Commissioner of the Boston Police Department
- In office 1934–1935
- Preceded by: Eugene Hultman
- Succeeded by: Eugene M. McSweeney

Chairman of the Boston Finance Commission
- In office 1934–1934
- Preceded by: Frank A. Goodwin
- Succeeded by: Jacob J. Kaplan

Member of the Massachusetts House of Representatives from the 23rd Suffolk District
- In office 1904–1905
- Preceded by: John A. Coulthurst
- Succeeded by: A. S. Parker Weeks

Personal details
- Born: May 8, 1876 Jamaica Plain, Boston
- Died: August 20, 1962 (aged 86) Jamaica Plain, Boston
- Party: Democratic

= Joseph J. Leonard =

American politician (1876-1962)

Joseph J. Leonard (May 8, 1876 – August 20, 1962) was an American political figure who served as Commissioner of the Boston Police Department for 58 days.

==Early life==
Leonard was born on May 8, 1876, in Jamaica Plain. He dropped out of The English High School after one year to go work as a lawyer and accountant.

==Political career==
Leonard ran for the Massachusetts House of Representatives in 1902, but lost by 250 votes. He ran again in 1903. On election night, Leonard and his opponent, Walter E. Henderson, were tied with 1,744 votes. After a recount, Leonard was declared the victory by 8 votes. He ran for the 8th Suffolk District seat in the Massachusetts Senate in 1906, but lost to Republican Frank Seiberlich 6,686 votes to 5,390. He was a member of the Massachusetts Constitutional Convention of 1917. In 1924, Leonard became an assistant district attorney under Thomas C. O'Brien. In 1934 he was appointed chairman of the Boston Finance Commission by Governor Joseph B. Ely. His right to the position was challenged by his predecessor, Frank A. Goodwin, who remained on the board. The committee voted 4 to 1 against Goodwin's motion to request a legal ruling on the dispute from the Massachusetts Attorney General and Leonard became chairman. During his tenure on the commission, Leonard sought the settlement of a $85,000 claim against former Mayor James Michael Curley, despite Curley's threat of a libel suit.

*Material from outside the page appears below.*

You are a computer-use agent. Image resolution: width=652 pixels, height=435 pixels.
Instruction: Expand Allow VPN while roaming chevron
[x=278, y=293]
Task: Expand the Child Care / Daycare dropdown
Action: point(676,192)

On December 27, 1934, outgoing Governor Ely appointed Leonard to a five-year term as Boston Police Commissioner. He was opposed by Ely's successor James Michael Curley. Leonard resigned on February 19, 1935, one day before the Massachusetts Governor's Council was to begin hearing's on Curley's request to remove him from office. Curley accepted the resignation effective February 23. At 58 days, Leonard has the shortest tenure as Boston Police Commissioner.

After his resignation as police commissioner, Leonard stated that he did not intend to accept another government position and returned to his law practice. He died on August 20, 1962, at Lemuel Shattuck Hospital following a brief illness.

==Note==
- In 2021, Dennis White served as police commissioner for two days before being placed on administrative leave, however he did not leave office until 4 months later.